▶ PROBLEM REQUIREMENTS
Every line from the one holding "Task: Click the 103-115 weight cell" through the one holding "Given: Open the MON 1.08 schedule tab" in the data below must be returned exactly, both ends included, with pictures left out and nothing else added.

▶ EXTRACTED MATERIAL
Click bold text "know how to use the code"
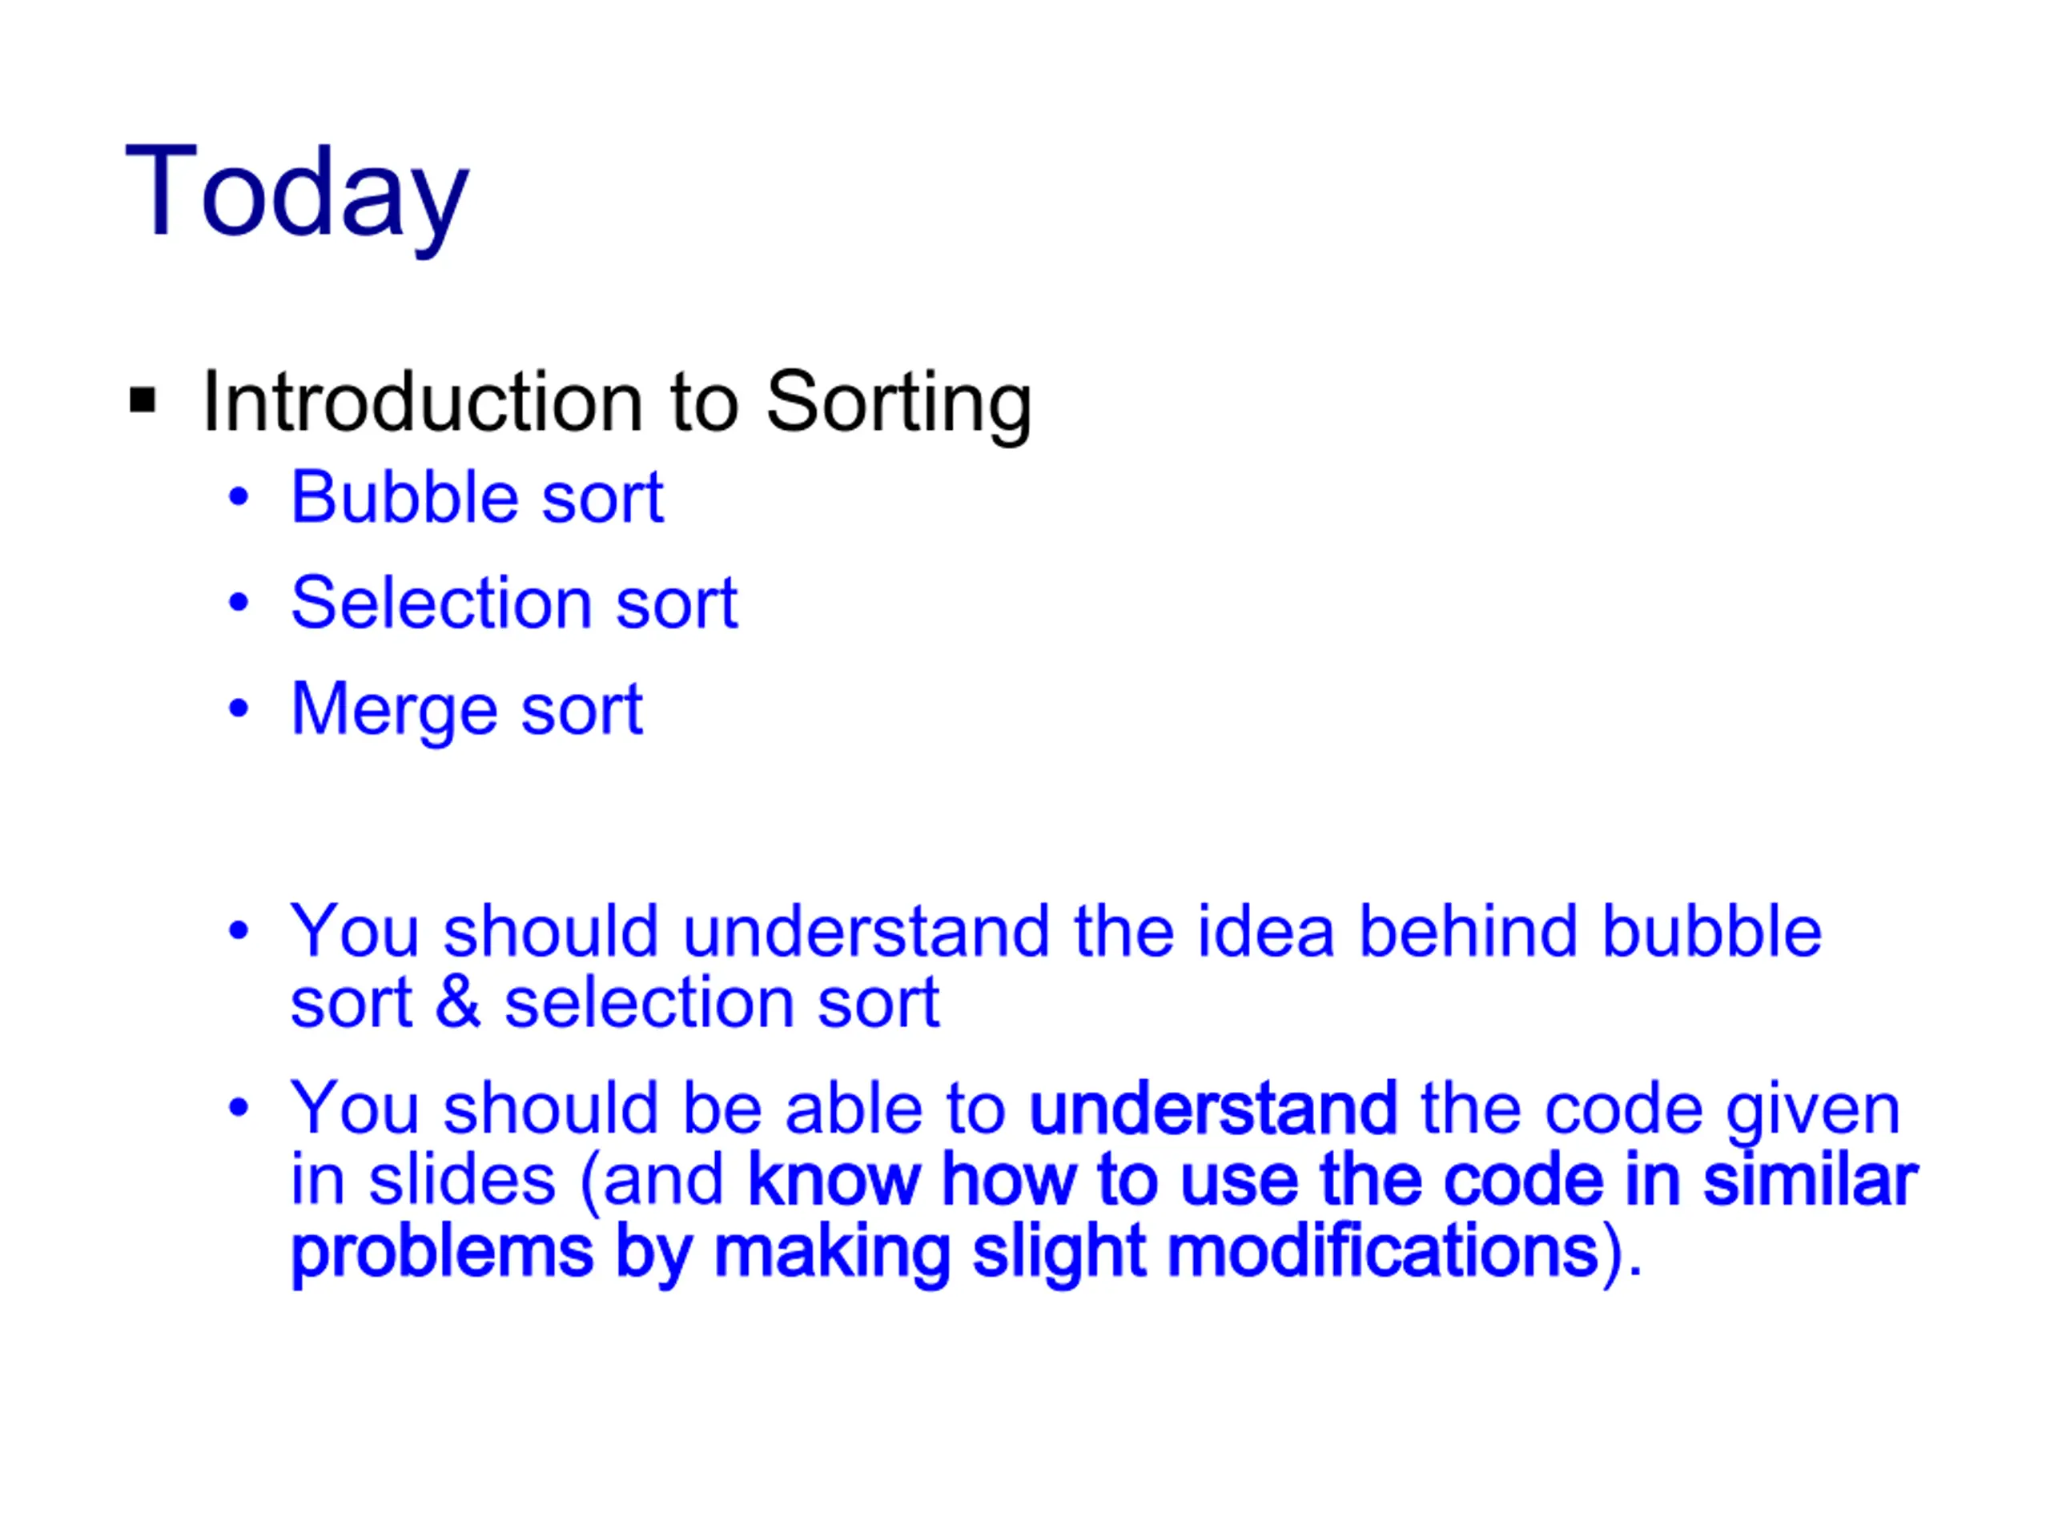Viewport: 2050px width, 1537px height. point(1174,1180)
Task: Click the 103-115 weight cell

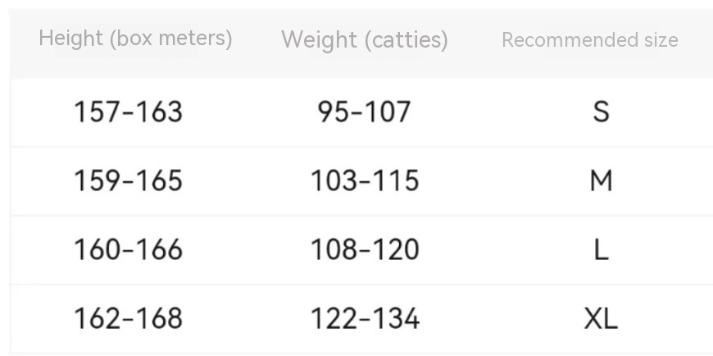Action: (365, 180)
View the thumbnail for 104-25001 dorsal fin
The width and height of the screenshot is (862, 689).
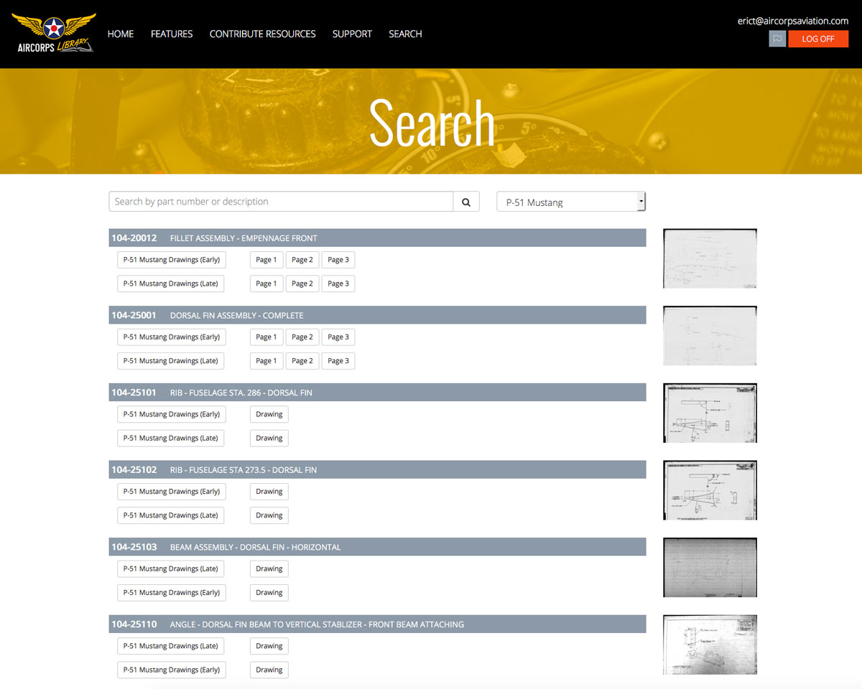710,335
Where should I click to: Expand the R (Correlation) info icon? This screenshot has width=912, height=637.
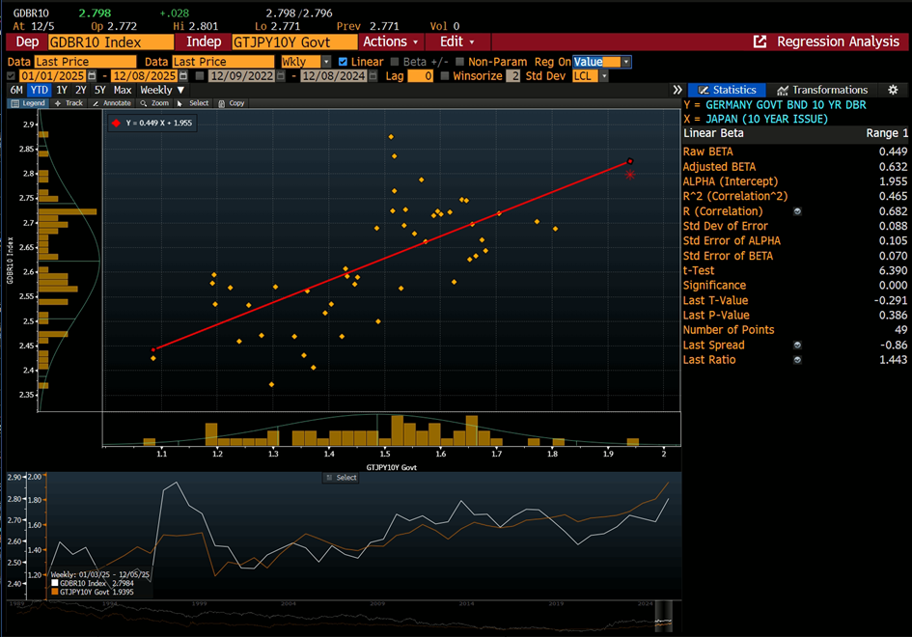(x=798, y=211)
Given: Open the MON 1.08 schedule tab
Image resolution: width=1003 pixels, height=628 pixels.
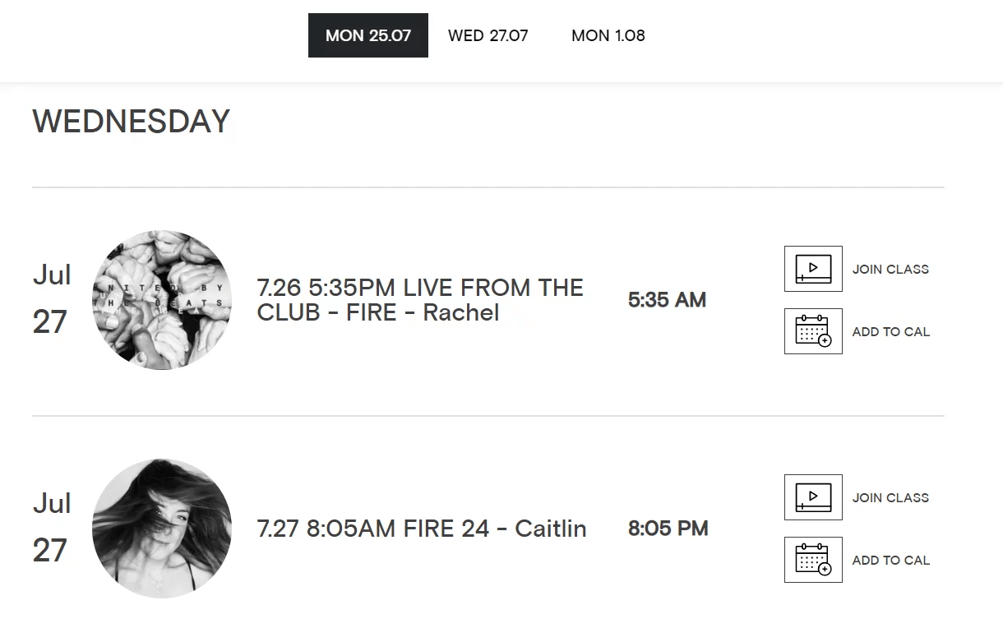Looking at the screenshot, I should 608,35.
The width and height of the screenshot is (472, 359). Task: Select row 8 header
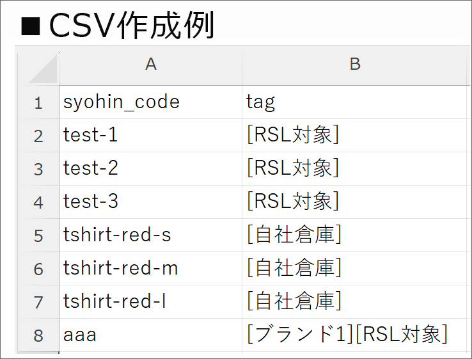coord(38,335)
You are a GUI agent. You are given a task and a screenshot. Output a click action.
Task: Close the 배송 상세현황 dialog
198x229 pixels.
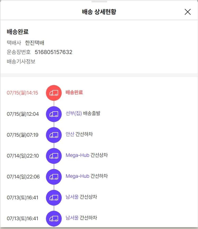click(x=187, y=12)
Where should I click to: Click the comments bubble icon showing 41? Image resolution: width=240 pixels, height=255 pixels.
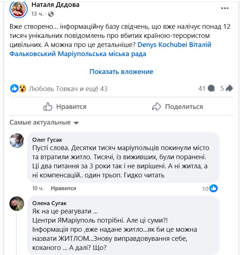211,89
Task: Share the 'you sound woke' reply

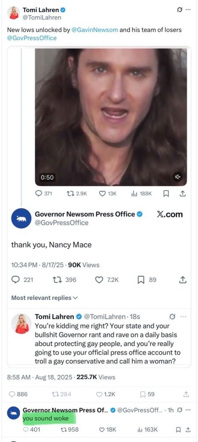Action: 188,430
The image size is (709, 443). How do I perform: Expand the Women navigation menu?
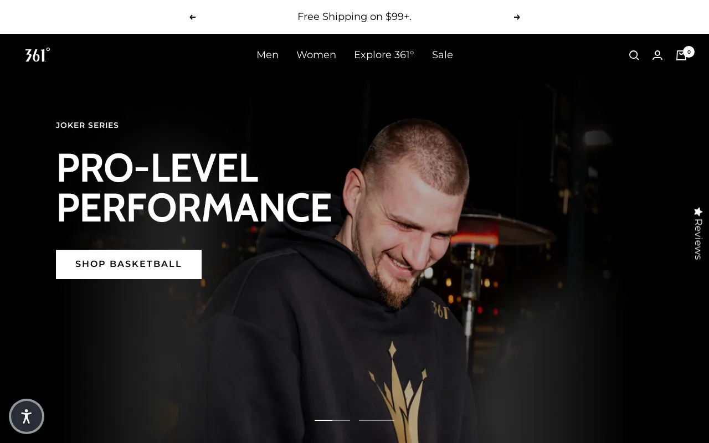click(316, 55)
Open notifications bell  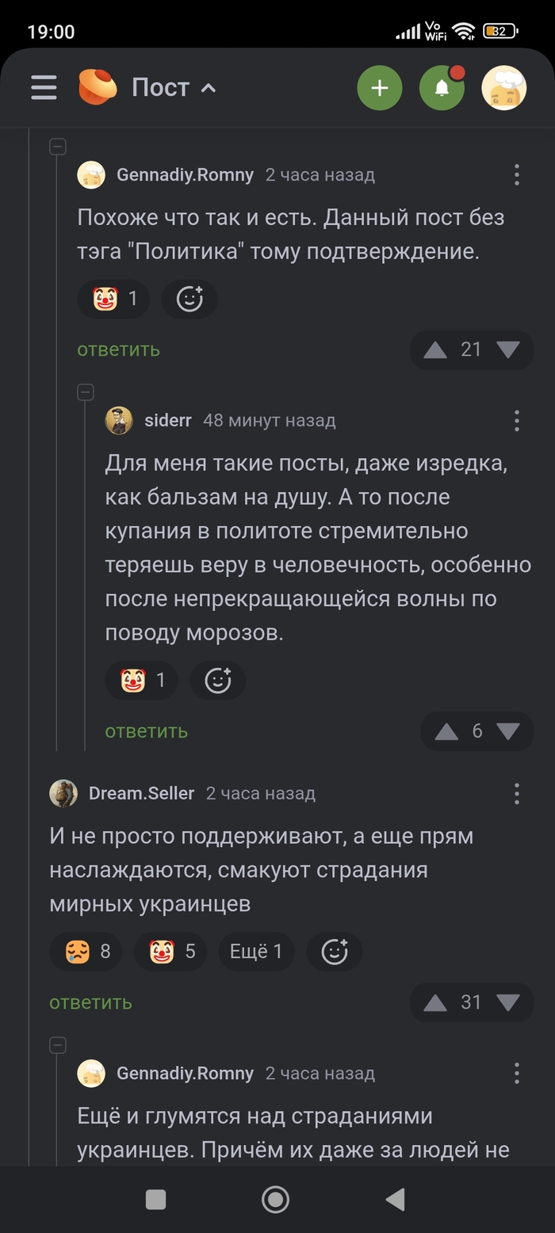[442, 87]
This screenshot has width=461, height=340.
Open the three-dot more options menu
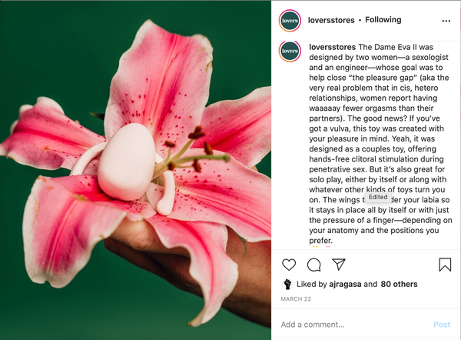(x=446, y=21)
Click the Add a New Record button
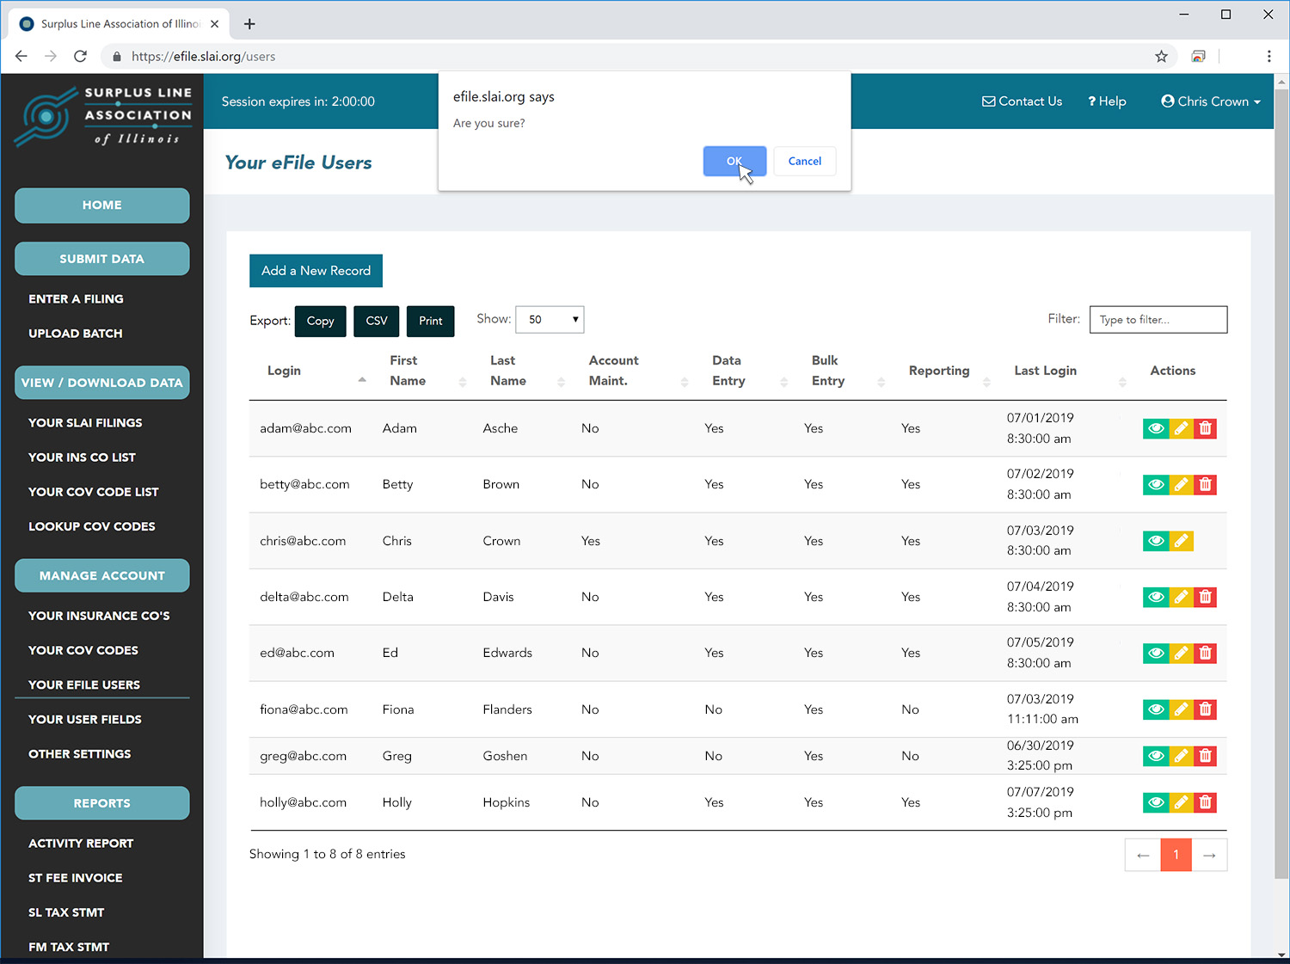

▶ RESPONSE TO THIS EXERCISE
Task: Click the 103-115 weight cell

Action: (365, 180)
View the thumbnail for 104-25001 dorsal fin
The width and height of the screenshot is (862, 689).
710,335
Where should I click to: Expand the R (Correlation) info icon? This screenshot has width=912, height=637.
(x=798, y=211)
Given: Open the MON 1.08 schedule tab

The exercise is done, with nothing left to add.